La Forestale al Mattatoio

di Fabio Toni

Un pezzo di mattatoio sotto sequestro. La Forestale di Terni ha messo i sigilli al pozzetto di scarico delle acque del mattatoio comunale. Denunciato l’amministratore unico della società privata di Viterbo a cui il Comune ha affidato la gestione della struttura. L’accusa è di aver smaltito le acque reflue nella fognatura pubblica, senza alcuna autorizzazione.

Cosa rischia In seguito alle contestazioni mosse dagli agenti ternani del Corpo forestale dello Stato, il titolare rischia ora l’arresto da due mesi a due anni o, in alternativa, una multa che va da 1.500 a 10 mila euro. Il reato contestato è quello di scarico di acque reflue industriali in pubblica fognatura in assenza di autorizzazione, che prevede che tutti gli scarichi devono essere preventivamente autorizzati.

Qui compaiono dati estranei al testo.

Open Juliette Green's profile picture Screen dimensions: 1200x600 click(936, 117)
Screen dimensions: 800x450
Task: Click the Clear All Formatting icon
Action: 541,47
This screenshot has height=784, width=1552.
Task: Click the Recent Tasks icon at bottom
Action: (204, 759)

I controlli Attualmente la gestione del mattatoio è affidata alla Butcher Service di Viterbo. Le verifiche degli agenti forestali sulla struttura hanno riguardato tutte le fasi operative del mattatoio, dal benessere degli animali, all’uccisione, alla lavorazione delle carni nonché la gestione dei rifiuti e dei sottoprodotti di origine animale. L’unica violazione significativa riscontrata ha così portato al sequestro del pozzetto di raccolta delle acque reflue industriali prodotte dall’impianto di macellazione.